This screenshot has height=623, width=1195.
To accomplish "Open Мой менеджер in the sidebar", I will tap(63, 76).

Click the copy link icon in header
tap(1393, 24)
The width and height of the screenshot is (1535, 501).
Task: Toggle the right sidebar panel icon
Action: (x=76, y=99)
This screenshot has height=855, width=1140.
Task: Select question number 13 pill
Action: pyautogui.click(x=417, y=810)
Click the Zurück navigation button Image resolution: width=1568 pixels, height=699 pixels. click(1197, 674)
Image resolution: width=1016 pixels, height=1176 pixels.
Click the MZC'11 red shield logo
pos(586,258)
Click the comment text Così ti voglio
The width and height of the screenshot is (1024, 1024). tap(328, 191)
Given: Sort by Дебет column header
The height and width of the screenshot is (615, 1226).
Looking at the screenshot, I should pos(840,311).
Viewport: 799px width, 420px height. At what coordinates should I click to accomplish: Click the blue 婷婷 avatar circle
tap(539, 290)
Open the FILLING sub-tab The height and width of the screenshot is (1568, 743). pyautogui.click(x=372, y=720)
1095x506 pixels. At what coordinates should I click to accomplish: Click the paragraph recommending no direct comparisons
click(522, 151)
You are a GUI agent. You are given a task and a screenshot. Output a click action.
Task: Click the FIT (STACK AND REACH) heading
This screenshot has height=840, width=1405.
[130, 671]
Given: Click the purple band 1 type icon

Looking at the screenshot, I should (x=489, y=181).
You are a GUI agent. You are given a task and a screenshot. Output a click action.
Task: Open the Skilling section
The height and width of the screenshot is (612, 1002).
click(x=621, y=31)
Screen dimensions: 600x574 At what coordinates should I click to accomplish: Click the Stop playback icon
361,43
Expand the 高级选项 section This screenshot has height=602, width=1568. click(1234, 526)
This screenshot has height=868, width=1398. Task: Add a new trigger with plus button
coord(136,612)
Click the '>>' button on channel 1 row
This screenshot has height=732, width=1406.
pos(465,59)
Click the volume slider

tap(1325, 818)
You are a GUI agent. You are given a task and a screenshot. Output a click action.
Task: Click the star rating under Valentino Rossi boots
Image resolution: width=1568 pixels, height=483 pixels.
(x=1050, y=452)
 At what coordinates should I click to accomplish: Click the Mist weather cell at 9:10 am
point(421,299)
• • • • •
» **Task goal**
Reproduce the listing above verbatim, from first line to last.

» **Answer area**
This screenshot has height=623, width=1195.
To accomplish "Open Мой менеджер in the sidebar", I will tap(63, 76).

Click the copy link icon in header
tap(1393, 24)
The width and height of the screenshot is (1535, 501).
Task: Toggle the right sidebar panel icon
Action: (x=76, y=99)
This screenshot has height=855, width=1140.
Task: Select question number 13 pill
Action: pyautogui.click(x=417, y=810)
Click the Zurück navigation button Image resolution: width=1568 pixels, height=699 pixels. click(1197, 674)
Image resolution: width=1016 pixels, height=1176 pixels.
Click the MZC'11 red shield logo
pos(586,258)
Click the comment text Così ti voglio
The width and height of the screenshot is (1024, 1024). tap(328, 191)
Given: Sort by Дебет column header
The height and width of the screenshot is (615, 1226).
Looking at the screenshot, I should pos(840,311).
Viewport: 799px width, 420px height. At what coordinates should I click to accomplish: Click the blue 婷婷 avatar circle
tap(539, 290)
Open the FILLING sub-tab The height and width of the screenshot is (1568, 743). pyautogui.click(x=372, y=720)
1095x506 pixels. At what coordinates should I click to accomplish: Click the paragraph recommending no direct comparisons
click(522, 151)
You are a GUI agent. You are given a task and a screenshot. Output a click action.
Task: Click the FIT (STACK AND REACH) heading
This screenshot has height=840, width=1405.
[130, 671]
Given: Click the purple band 1 type icon

Looking at the screenshot, I should (x=489, y=181).
You are a GUI agent. You are given a task and a screenshot. Output a click action.
Task: Open the Skilling section
The height and width of the screenshot is (612, 1002).
click(x=621, y=31)
Screen dimensions: 600x574 At what coordinates should I click to accomplish: Click the Stop playback icon
361,43
Expand the 高级选项 section This screenshot has height=602, width=1568. click(1234, 526)
This screenshot has height=868, width=1398. Task: Add a new trigger with plus button
coord(136,612)
Click the '>>' button on channel 1 row
This screenshot has height=732, width=1406.
pos(465,59)
Click the volume slider

tap(1325, 818)
You are a GUI agent. You are given a task and a screenshot. Output a click action.
Task: Click the star rating under Valentino Rossi boots
Image resolution: width=1568 pixels, height=483 pixels.
(x=1050, y=452)
 At what coordinates should I click to accomplish: Click the Mist weather cell at 9:10 am
point(421,299)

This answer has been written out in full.